Tenants back ‘name and shame’ for ‘toxic’ Dubai landlords

Master developers making public lists of service-charge defaulters to collect dues

Tenants have christened them as “toxic” landlords and that’s because the former get barred from accessing certain services/facilities since the latter is a service- charge defaulter.

The renters from these alleged “toxic” landlords say they favour the “name-and-shame” policy — now becoming a common and an effective tool for Dubai-based master developers to collect their dues.

Janice Pereira, who rented a two-bed apartment on the Palm Shoreline, says: “I never knew my landlord was a defaulter and only found out when his name was in the non-payers list.

“I had to suffer because of his [landlord’s] reluctance to pay, but I am glad at least his name was made public.”

She adds: “My landlord did subsequently pay his service charges and one thing is for certain that the name and shame policy worked.”

A Meadow’s resident, in a comment posted on an online community forum, said: “I wish there was a website where we could name and shame these ‘toxic’ landlords and managing agents so everyone could look out for them.

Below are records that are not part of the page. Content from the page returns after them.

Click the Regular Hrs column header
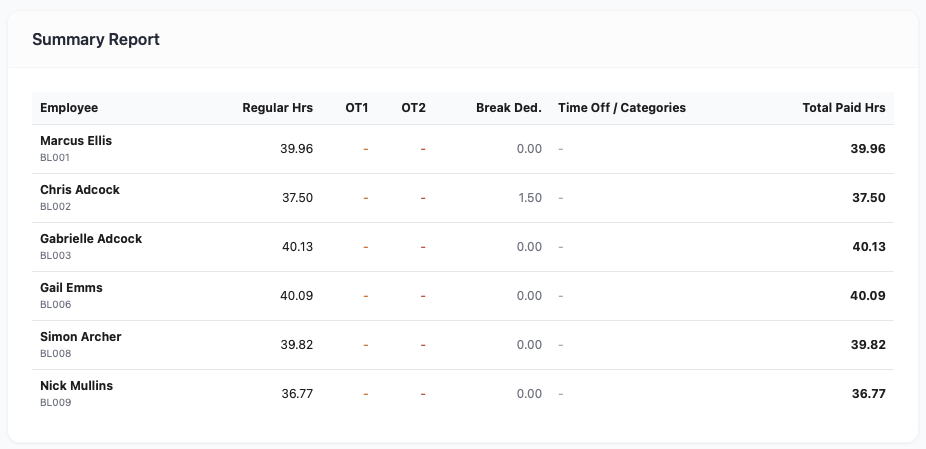Screen dimensions: 926x449 [x=278, y=108]
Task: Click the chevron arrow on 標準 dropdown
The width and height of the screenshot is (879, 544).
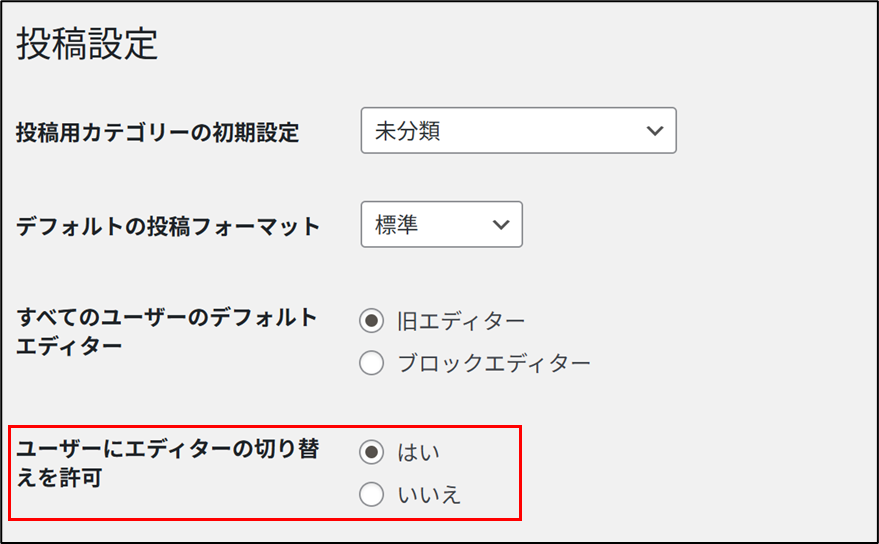Action: click(x=501, y=225)
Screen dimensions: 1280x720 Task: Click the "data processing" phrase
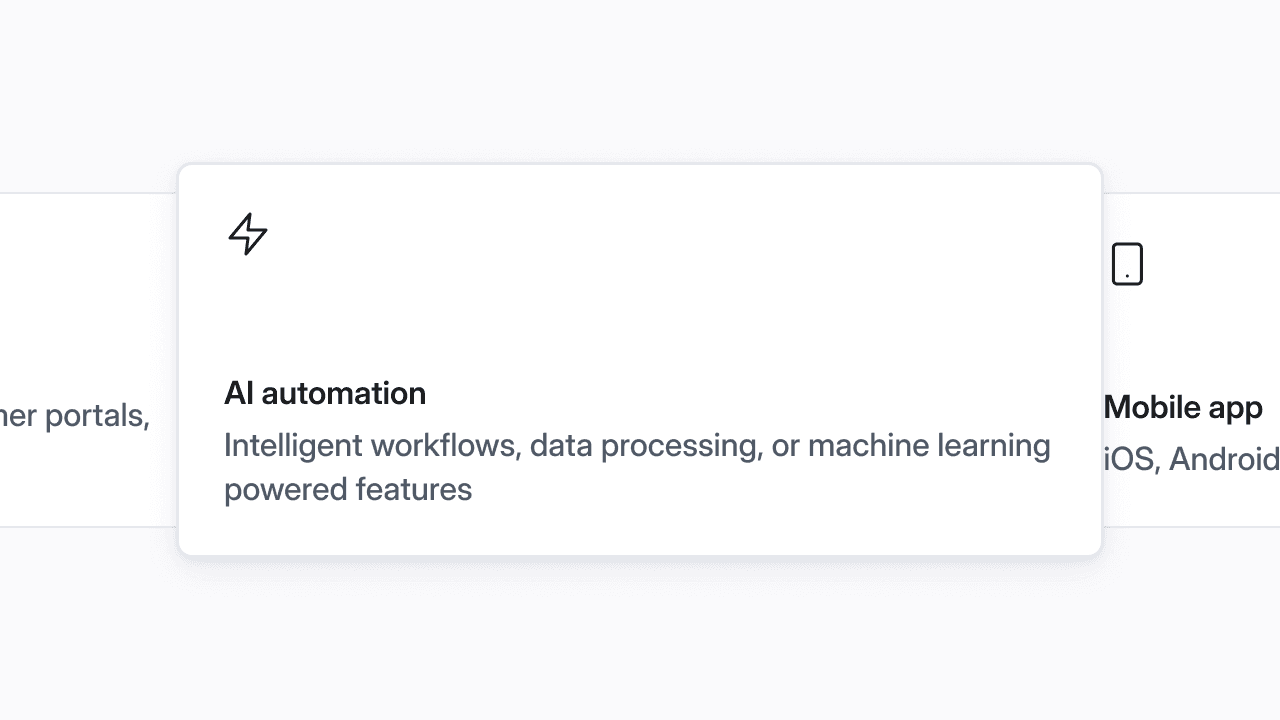[645, 446]
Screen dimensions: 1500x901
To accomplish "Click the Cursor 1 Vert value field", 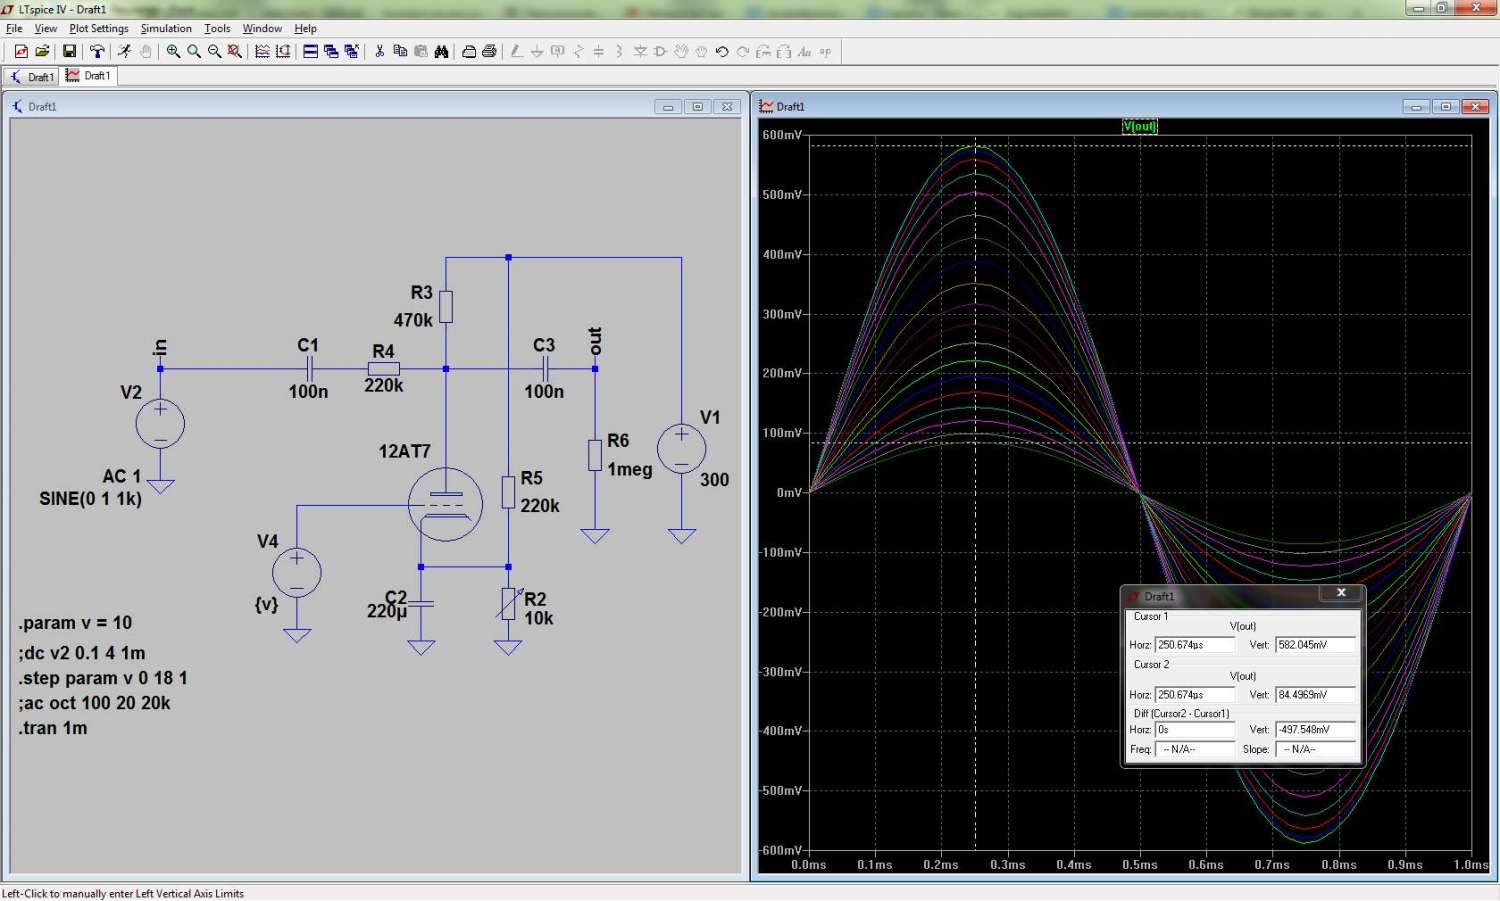I will click(x=1315, y=645).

“I feel like painting a message on a sheet and hanging it from my front balcony.”

Another tenant, residing in the same villa community, said: “The system of one-cheque payments has to be forcibly modernised.

“Everybody should have the legal right to pay rent monthly, in part so that tenants retain some leverage.
“Right now, too many landlords take their huge cheque for a year's rent and then ignore the tenant until it's time to demand the next huge cheque.”

Last week, Emaar Properties said that most homeowners in the communities managed by them had paid their service charges after they made villa numbers of the defaulters public across its various communities.

In November last year, Nakheel took the drastic step of making the defaulter list public in Shoreline Apartment — a step that helped it collect millions of dirhams in outstanding service charges.

Emirates 24|7 reported earlier that real estate agents do not ask property owners on whether they are service charges defaulters before listing of their properties.

Many of the agents said they are not responsible if the tenant is barred from using any of the facilities in a building if their landlord turns out to be a service charge defaulter.